Chouette, on continue l’article dans les commentaires!
Tout d’abord, je vais répéter que les propos ont bien été tenus tels quels. Coquetterie professionnelle.
@Stéphane: Au sujet de la première citation, elle vient introduire un passage expliquant que, avant la Une de l’Equipe, les problèmes de l’EDF étaient tout à fait classiques dans le football. c’est d’ailleurs votre position, et la mienne: “Si l’information avait été publiée en pages intérieures, l’affaire n’aurait pas eu le même retentissement. C’est la direction du journal qui décide de faire cette Une et de l’accompagner de ce photo-montage.”
Je ne pense pas donner, dans l’article, l’impression que vous prenez la grève à la légère.

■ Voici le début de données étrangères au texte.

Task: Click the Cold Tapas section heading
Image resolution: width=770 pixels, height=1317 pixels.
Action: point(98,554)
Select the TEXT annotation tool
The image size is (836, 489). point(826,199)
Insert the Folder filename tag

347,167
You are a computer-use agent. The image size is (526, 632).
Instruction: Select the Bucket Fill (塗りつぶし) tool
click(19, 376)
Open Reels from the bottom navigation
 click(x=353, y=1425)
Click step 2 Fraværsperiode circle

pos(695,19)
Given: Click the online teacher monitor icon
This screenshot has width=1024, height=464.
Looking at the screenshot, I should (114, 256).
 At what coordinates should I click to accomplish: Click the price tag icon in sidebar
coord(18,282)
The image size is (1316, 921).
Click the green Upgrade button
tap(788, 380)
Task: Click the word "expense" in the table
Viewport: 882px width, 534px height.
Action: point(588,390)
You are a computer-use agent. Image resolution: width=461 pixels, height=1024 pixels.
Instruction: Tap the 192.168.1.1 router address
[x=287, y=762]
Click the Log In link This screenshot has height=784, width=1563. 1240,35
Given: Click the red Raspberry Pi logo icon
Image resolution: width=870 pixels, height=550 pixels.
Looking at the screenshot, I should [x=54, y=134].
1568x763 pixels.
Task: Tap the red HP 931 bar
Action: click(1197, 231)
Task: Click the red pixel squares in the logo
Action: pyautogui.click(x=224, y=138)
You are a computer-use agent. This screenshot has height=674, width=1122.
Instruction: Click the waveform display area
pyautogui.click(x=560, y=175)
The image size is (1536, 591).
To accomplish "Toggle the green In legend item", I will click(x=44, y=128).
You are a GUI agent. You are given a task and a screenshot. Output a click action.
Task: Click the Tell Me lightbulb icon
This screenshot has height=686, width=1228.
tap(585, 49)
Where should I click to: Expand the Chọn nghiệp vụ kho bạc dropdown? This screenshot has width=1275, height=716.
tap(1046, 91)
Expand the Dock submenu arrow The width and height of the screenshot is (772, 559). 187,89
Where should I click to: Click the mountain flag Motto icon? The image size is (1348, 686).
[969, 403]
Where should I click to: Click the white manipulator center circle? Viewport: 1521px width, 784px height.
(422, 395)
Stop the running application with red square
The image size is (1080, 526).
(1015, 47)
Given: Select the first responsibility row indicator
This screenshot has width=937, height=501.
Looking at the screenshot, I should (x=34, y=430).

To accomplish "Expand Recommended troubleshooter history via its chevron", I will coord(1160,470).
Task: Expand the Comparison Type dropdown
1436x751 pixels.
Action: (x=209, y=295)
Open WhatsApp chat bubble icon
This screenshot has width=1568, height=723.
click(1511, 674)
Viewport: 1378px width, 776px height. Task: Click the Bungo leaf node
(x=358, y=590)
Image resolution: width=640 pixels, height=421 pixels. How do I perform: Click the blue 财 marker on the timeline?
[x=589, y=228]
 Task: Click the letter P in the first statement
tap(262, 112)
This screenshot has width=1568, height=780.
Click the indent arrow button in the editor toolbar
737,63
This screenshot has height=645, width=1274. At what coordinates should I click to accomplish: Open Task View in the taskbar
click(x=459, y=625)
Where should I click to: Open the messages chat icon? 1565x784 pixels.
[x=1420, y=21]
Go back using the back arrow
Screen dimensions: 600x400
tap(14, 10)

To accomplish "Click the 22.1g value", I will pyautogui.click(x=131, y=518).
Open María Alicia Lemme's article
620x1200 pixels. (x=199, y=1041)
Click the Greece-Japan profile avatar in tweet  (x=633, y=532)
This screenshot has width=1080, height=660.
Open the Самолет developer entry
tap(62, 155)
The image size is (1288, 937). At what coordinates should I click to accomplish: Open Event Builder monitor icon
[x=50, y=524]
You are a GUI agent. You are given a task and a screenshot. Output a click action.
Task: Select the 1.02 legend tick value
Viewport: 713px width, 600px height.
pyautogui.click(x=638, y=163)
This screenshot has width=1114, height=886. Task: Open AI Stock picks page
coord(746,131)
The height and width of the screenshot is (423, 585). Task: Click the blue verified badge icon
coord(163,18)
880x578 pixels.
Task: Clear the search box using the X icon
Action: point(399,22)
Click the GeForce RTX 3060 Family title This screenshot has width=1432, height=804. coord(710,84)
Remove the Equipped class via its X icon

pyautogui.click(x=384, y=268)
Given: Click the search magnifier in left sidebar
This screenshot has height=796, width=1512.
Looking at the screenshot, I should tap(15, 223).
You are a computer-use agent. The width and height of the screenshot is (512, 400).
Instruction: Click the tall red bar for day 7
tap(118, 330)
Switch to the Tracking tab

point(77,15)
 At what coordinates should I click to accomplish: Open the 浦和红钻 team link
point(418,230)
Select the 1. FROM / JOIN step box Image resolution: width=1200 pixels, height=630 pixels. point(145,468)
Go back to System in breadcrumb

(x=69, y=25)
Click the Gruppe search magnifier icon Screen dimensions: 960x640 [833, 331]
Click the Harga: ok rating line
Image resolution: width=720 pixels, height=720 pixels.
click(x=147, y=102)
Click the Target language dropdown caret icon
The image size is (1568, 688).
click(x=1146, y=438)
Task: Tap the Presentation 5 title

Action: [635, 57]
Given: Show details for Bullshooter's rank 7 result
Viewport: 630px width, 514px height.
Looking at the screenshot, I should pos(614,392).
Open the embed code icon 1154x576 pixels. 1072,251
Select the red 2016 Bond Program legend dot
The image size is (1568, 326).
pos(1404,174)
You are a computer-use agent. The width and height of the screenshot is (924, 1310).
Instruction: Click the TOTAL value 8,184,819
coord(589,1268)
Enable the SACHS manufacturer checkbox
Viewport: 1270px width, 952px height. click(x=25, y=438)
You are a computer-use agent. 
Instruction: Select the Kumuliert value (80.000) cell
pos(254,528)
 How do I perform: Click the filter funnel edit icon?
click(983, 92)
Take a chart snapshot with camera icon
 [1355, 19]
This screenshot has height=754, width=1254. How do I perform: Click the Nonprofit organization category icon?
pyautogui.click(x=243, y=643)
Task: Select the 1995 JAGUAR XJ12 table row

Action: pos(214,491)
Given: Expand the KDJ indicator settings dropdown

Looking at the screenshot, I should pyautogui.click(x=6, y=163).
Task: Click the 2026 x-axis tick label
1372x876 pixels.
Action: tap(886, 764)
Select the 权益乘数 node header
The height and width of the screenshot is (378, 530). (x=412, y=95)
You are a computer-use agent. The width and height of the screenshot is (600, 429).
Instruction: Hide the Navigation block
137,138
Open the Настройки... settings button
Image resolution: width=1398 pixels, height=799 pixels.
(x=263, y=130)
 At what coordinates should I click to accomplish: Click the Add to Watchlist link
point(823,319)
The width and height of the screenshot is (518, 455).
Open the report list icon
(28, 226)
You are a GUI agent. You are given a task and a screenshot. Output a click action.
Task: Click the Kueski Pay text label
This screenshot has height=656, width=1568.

Concernant Domenech, notre entretien est allé sur ce sujet plus loin que le livre. Je vous demandais s’il existait des différence sociologiques entre les cadres de la FFF et les joueurs. Vous m’avez répondu sur Domenech car c’est le seul surlequel vous vous étiez documenté. Vous expliquez très bien votre théorie dans votre commentaire et je trouve que “petit notable” ne la résume pas si mal que cela.
C’est, à mon sens, l’intérêt pour un journaliste de se déplacer pour rencontrer ses interlocuteurs. Cela donne une parole plus vivante, plus imagée. Ceci dit, je comprends tout à fait le point de vue du chercheur en quête de rigueur dans ses propos.
Merci pour l’article et les commentaires. Ca m’a toujours énervé que la position de l’Equipe n’ait jamais été remise en question par d’autres médias que les cahiers du foot.